Given a standard brownian motion $W_t$ and defining $\tau$ as:
$\tau :=\inf\{t\geq0:W_t=1$ or $W_t=-2\}$
The proof below shows that the stopping time is finite:
$$\begin{align*} P(\tau < t) &\geq P(|W_t|>2) \\ &= 1-P(|W_t| \leq 2)\\ &\geq1-4\frac{d}{dt}P(W_t \leq t)|_{t=0} \\ &=1-\frac{4}{\sqrt{2 \pi t}}\\ &\rightarrow 1 \qquad \text{as $t\rightarrow \infty$} \end{align*}$$
It's all staighforward except the line were the derivative is used:
$\geq1-4\frac{d}{dt}P(W_t \leq t)|_{t=0}$
How does this line relate to the line above?

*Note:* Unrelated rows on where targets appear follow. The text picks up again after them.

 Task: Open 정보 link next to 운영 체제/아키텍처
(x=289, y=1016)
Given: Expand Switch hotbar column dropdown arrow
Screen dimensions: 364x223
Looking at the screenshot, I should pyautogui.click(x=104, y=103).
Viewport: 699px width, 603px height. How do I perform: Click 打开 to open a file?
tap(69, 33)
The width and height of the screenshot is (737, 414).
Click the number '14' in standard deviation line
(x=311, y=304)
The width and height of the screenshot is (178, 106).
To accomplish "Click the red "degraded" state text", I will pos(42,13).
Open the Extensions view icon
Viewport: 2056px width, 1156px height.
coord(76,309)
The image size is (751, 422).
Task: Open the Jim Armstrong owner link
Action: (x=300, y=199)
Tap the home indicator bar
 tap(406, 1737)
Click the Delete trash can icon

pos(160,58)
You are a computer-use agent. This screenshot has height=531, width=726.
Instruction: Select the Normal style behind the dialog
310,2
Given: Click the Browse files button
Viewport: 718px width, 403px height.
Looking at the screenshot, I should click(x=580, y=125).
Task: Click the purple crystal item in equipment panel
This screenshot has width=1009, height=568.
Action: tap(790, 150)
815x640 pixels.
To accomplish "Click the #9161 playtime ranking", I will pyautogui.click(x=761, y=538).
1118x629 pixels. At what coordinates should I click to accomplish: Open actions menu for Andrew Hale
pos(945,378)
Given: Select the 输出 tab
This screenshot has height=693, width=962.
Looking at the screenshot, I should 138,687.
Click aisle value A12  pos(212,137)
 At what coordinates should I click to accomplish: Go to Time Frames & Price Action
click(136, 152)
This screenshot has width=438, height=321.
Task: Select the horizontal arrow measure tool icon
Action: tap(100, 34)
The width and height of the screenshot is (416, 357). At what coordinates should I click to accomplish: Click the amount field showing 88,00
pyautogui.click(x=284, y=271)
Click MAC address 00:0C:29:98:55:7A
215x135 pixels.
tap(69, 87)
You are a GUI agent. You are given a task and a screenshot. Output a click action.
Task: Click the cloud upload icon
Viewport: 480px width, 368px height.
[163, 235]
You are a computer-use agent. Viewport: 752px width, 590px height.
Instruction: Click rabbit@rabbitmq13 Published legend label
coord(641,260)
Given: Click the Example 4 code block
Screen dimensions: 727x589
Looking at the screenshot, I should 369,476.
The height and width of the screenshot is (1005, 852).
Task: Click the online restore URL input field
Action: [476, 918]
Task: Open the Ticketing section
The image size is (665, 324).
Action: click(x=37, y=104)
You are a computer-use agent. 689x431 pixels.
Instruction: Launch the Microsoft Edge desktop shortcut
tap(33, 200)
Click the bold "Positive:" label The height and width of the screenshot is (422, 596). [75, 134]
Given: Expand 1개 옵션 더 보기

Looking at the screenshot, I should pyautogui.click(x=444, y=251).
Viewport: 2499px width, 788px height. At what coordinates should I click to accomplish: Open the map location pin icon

As @NateEldredge has aleady pointed out, this particular line doesn't make sense and, moreover, the convergence
$$\mathbb{P}(|W_t| \leq 2) \xrightarrow[]{t \to \infty} 0$$
can be proved much easier using the scaling property.
However, here is a way to fix the proof: Obviously,
$$\mathbb{P}(|W_t| \leq 2) = \mathbb{P}(W_t \leq 2)-\mathbb{P}(W_t \leq -2) = \int_{-2}^2 \frac{d}{dx} \mathbb{P}(W_t \leq x) \, dx.$$
Using $W_t \sim N(0,t)$, we get
$$\mathbb{P}(|W_t| \leq 2) \leq \frac{4}{\sqrt{2\pi t}} \sup_{x \in [-2,2]} \exp(-x^2/2t) \leq \frac{4}{\sqrt{2\pi t}}.$$
This gives
$$\mathbb{P}(\tau<t) \geq 1- \mathbb{P}(|W_t| \leq 2) \geq 1- \frac{4}{\sqrt{2\pi t}}.$$